Belgique

La SNCB s'apprête à solder le compte des jours de crédit (JC) de ses cheminots, qui empoisonnent la vie de l'entreprise depuis longtemps, en les rachetant aux travailleurs, rapportent L'Echo et De Tijd mercredi. Ces jours de crédit sont des jours de récupération octroyés aux cheminots parce qu'ils prestent plus que les 36 heures de travail hebdomadaires fixées. Normalement, chaque agent peut en totaliser maximum 35, mais la charge de travail a mené à de nombreux dépassements, les cheminots accumulant donc des jours de congé auxquels ils ont droit, mais qu'ils n'ont pas l'occasion de prendre. Si les agents concernés venaient à faire valoir leurs droits à ces congés, le service ferroviaire serait fortement pénalisé.

D'où la décision des dirigeants de la SNCB de payer le surplus des jours de crédit aux agents pour qu'ils ne les prennent pas. "Dans le cadre du nouveau plan de transport 2017, qui sera lancé le 10 décembre, il était important d'avoir le personnel suffisant pour en garantir le succès", a confié un porte-parole à L'Echo.

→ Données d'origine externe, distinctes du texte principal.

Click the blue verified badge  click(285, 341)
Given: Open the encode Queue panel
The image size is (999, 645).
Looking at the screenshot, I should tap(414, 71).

La SNCB estime que 3.141 cheminots ont un crédit de plus de 35 jours, pour un total de 23.334 jours de récupération encore à prendre (au-delà de la limite des 35). Ceux qui ont un crédit entre 30 et 35 jours, soit 4.228 agents, pourront aussi, sur base volontaire, voir certains de leurs jours de récupération rachetés.

Selon des sources proches du dossier, la SNCB évalue à environ 3,1 millions d'euros la facture pour ses comptes.

Une source syndicale consultée par L'Echo dénonce la manière dont la décision a été prise. Elle aurait été "imposée", sans discussion avec les syndicats.